La desproporción laboral es igualmente evidente. La cifra de hasta 3.000 trabajadores que frecuentemente se menciona corresponde al momento de máxima actividad durante la construcción y, por tanto, a empleo temporal. Una vez operativo, el proyecto estima aproximadamente 120 puestos directos. Los otros 962 empleos indirectos y 236 inducidos son proyecciones derivadas de un modelo económico cuyo informe no se ha hecho público y que podría considerarse muy optimista, pero no personas que trabajarán dentro del centro ni compromisos de contratación para los vecinos de Salas.
Según las propias cifras de Digital Valley Asturias, el resultado sería aproximadamente un megavatio de capacidad informática por cada puesto directo de operación; es decir, un empleo por megavatio. Para poner la cifra en contexto: la industria más electrointensiva de España, aluminio, acero, zinc, química, según su propia patronal AEGE, genera unos veinticuatro. Y ese único empleo por megavatio es, además, la previsión del promotor: los centros comparables en funcionamiento se sitúan entre 0,16 y 0,25 empleos por megavatio.
En definitiva, Salas aportaría unas 15,46 hectáreas, una subestación, una enorme demanda eléctrica y una considerable transformación ambiental para albergar una infraestructura privada de escasa intensidad laboral. Los megavatios, las hectáreas, la subestación y la huella industrial son compromisos físicos y duraderos. Los empleos indirectos e inducidos son estimaciones.
Se nos dice que Asturias perderá el tren del futuro si rechaza el proyecto. Pero la capacidad eléctrica y la capacidad ambiental de un territorio son recursos estratégicos y limitados. La electricidad y las infraestructuras dedicadas a Digital Valley Asturias no podrán utilizarse simultáneamente para electrificar industrias asturianas, atraer manufactura avanzada o desarrollar actividades que generen muchos más empleos por megavatio consumido.
Asturias también puede perder oportunidades si asigna sus recursos al proyecto equivocado.
No toda inversión es desarrollo.
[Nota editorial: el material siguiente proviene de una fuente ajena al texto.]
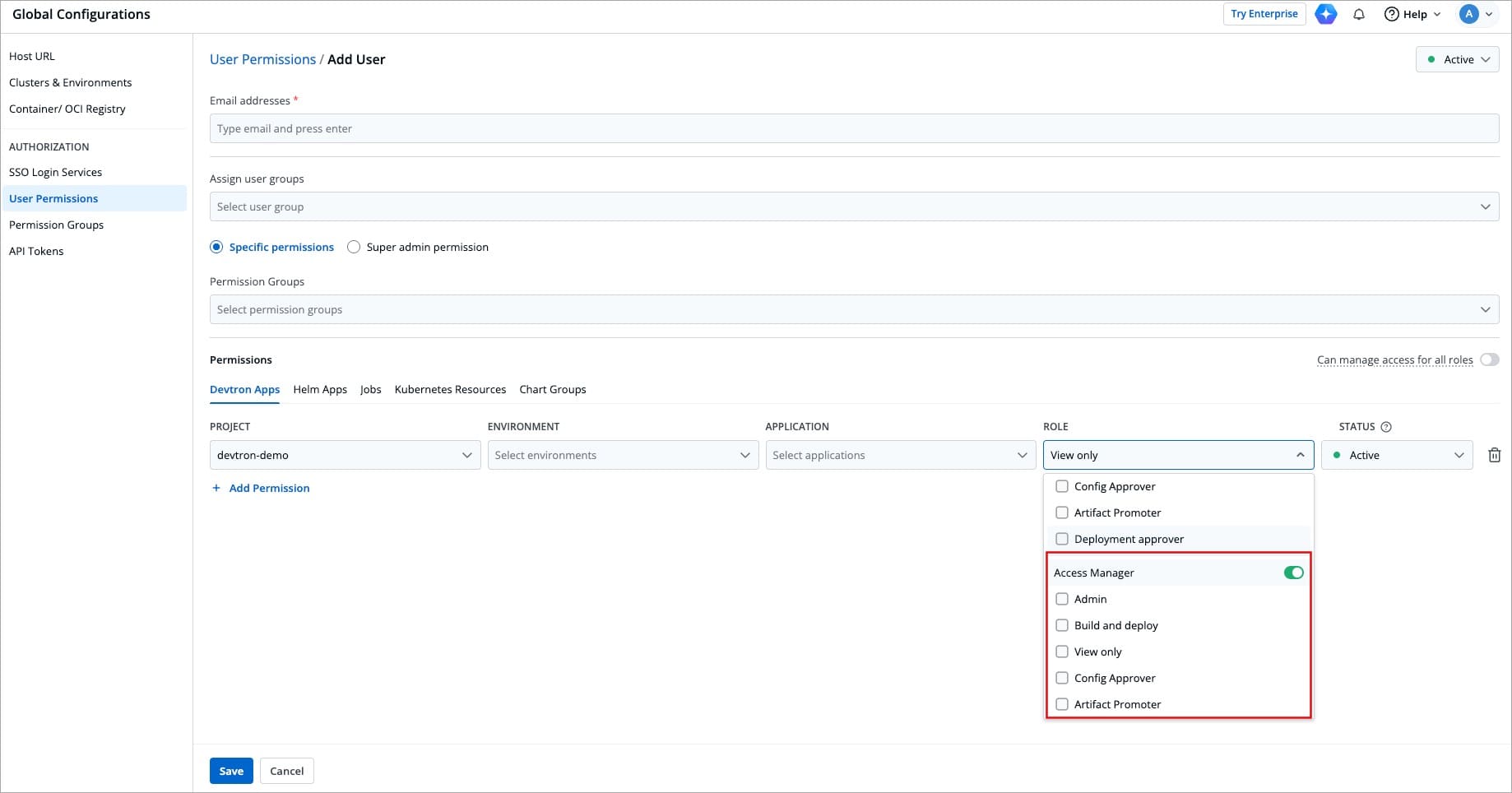Expand the Select environments dropdown
This screenshot has height=793, width=1512.
pos(623,455)
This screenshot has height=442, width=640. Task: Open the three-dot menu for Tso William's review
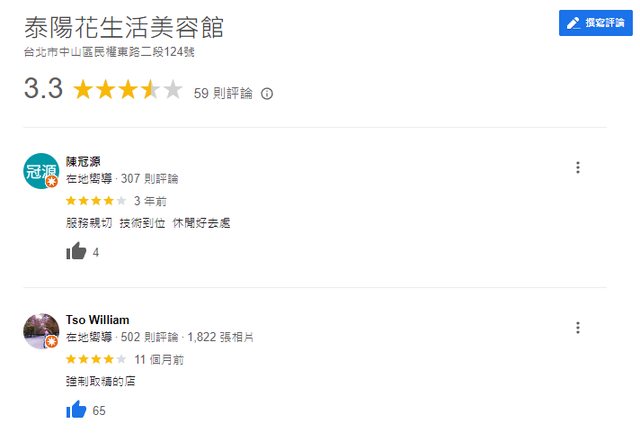click(577, 327)
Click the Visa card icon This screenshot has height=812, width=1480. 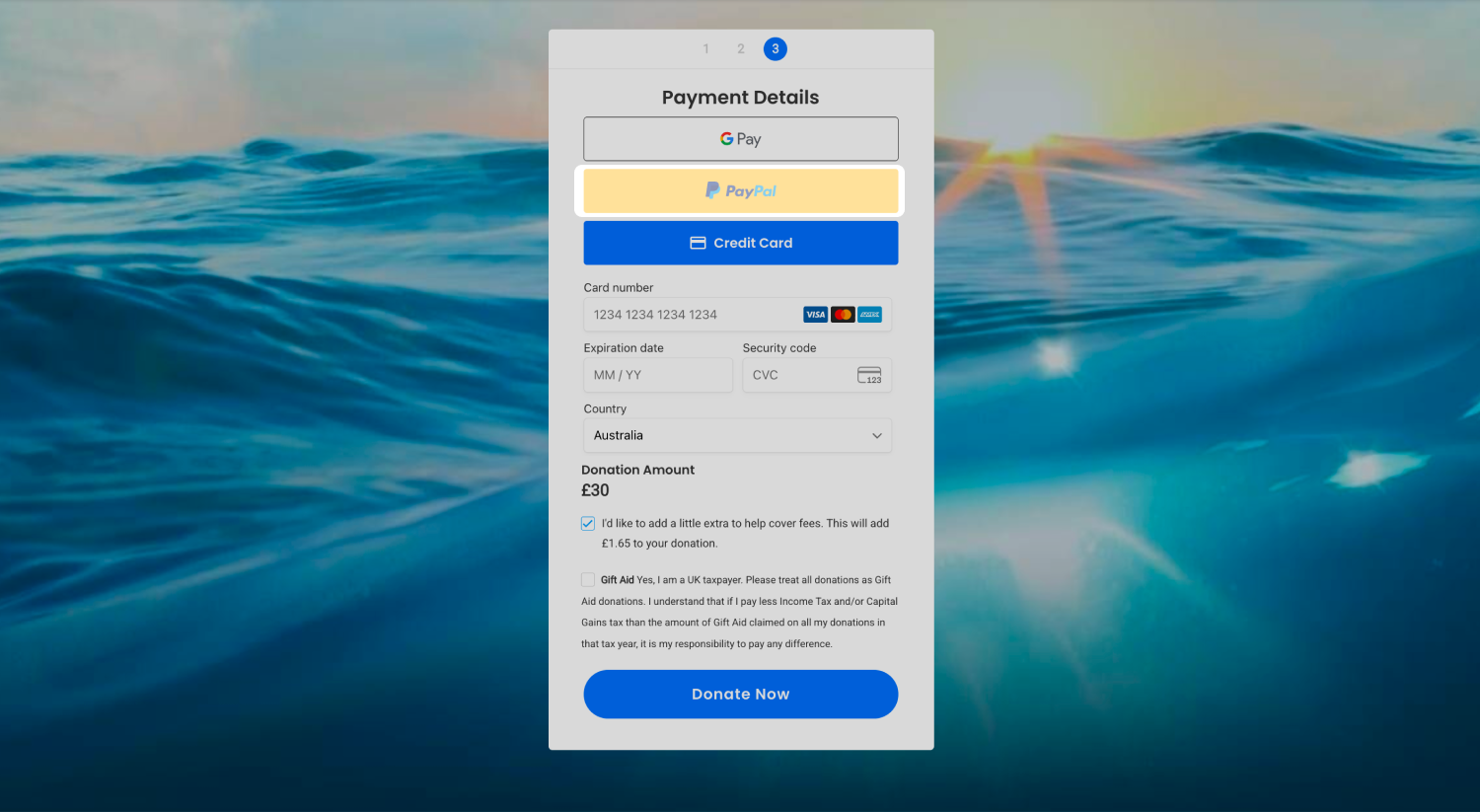[815, 315]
No toda actividad digital crea un ecosistema tecnológico local. Y no toda infraestructura asociada a la inteligencia artificial merece recibir automáticamente prioridad administrativa y respaldo político, especialmente cuando sus principales beneficios se apoyan en proyecciones mientras sus costes energéticos, territoriales y ambientales son muy concretos.
Digital Valley Asturias todavía aspira a ser declarado Proyecto de Interés Estratégico Regional y continúa en tramitación. No es irreversible. Existe tiempo para oponerse y para exigir que los recursos de Asturias se destinen a actividades que produzcan más empleo permanente, más tejido empresarial local y un beneficio social proporcionado a su consumo energético y a su impacto ambiental.
Asturias no perderá el futuro por rechazar este proyecto. Puede perderlo si transforma Salas en la sala de máquinas de la nube, hipoteca una parte sustancial de su energía y de su territorio y después descubre que la factura, económica y ambiental, también la pagan sus ciudadanos.